_What to produce:_ In the data below, find every line with the word "computer" and copy it out.

########################################

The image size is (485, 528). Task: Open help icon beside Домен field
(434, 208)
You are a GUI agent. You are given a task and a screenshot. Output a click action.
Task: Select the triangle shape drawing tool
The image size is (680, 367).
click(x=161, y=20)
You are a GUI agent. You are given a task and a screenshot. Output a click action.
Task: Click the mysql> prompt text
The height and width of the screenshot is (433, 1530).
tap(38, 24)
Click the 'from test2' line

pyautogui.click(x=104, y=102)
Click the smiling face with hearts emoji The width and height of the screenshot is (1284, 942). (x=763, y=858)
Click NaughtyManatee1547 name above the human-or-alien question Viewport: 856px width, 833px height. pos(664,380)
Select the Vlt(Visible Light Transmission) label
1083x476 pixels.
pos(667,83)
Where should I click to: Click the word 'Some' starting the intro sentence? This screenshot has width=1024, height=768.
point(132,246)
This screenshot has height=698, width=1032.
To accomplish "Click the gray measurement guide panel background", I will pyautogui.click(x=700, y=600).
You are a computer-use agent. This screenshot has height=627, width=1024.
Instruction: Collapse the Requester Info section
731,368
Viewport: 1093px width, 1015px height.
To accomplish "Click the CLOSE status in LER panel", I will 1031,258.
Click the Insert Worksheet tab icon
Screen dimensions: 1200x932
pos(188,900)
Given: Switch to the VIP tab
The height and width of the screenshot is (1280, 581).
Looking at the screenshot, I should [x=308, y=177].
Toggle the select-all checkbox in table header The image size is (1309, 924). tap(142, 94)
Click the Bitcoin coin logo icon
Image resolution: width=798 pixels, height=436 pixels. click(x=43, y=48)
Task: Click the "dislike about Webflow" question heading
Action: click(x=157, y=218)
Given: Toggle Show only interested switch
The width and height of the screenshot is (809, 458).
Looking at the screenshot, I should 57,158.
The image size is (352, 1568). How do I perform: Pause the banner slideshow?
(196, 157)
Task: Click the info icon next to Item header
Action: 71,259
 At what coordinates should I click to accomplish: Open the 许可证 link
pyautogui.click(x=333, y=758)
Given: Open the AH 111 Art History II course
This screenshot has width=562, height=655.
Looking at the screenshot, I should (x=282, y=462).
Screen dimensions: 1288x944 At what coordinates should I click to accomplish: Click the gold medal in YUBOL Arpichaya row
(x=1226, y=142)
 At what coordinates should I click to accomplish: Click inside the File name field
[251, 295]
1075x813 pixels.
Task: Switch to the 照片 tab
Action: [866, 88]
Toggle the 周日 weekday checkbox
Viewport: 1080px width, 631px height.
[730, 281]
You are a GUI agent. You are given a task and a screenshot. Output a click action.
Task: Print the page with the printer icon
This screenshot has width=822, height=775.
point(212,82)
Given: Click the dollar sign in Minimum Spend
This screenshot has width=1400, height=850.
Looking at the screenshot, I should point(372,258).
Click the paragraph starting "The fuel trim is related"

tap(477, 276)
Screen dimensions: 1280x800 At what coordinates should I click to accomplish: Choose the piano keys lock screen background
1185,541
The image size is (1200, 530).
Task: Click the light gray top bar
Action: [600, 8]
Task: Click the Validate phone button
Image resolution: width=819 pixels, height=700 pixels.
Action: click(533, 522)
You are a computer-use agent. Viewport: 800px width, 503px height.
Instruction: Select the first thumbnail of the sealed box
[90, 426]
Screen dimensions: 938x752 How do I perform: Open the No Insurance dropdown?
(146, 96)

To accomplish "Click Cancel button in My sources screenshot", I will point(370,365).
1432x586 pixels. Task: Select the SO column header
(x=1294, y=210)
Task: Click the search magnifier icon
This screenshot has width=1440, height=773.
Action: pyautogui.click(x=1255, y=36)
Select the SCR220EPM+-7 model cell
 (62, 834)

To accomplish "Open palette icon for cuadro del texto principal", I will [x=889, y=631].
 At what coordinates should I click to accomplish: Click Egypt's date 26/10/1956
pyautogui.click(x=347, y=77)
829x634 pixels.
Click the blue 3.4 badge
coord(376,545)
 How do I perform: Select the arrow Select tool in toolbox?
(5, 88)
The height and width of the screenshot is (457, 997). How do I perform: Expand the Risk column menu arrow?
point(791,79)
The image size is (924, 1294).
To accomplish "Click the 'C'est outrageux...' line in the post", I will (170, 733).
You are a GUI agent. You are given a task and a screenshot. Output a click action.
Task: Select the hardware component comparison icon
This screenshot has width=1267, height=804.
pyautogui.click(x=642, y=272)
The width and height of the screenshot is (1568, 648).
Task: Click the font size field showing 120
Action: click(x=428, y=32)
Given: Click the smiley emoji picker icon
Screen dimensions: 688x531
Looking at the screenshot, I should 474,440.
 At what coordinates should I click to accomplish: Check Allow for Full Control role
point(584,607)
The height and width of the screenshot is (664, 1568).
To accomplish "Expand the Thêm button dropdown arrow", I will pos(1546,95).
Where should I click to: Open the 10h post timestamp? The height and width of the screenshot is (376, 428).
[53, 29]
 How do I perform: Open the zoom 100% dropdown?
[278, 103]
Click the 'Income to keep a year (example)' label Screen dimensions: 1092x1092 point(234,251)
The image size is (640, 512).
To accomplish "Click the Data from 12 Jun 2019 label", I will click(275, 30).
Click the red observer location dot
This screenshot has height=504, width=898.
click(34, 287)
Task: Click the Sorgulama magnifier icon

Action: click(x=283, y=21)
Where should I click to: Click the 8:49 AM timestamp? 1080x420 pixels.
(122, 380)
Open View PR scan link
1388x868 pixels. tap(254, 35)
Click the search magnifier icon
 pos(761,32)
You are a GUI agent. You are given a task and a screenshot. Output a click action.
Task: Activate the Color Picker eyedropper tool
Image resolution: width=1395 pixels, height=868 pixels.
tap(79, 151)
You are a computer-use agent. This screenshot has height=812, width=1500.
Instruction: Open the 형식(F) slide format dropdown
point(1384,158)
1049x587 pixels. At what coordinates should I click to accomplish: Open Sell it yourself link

########################################

_Solution for this task:_
You are a computer-use agent. This screenshot has height=627, width=1024.
You are a computer-use agent. Viewport: 800px width, 503px height.
You are a computer-use agent. This screenshot has height=812, width=1500.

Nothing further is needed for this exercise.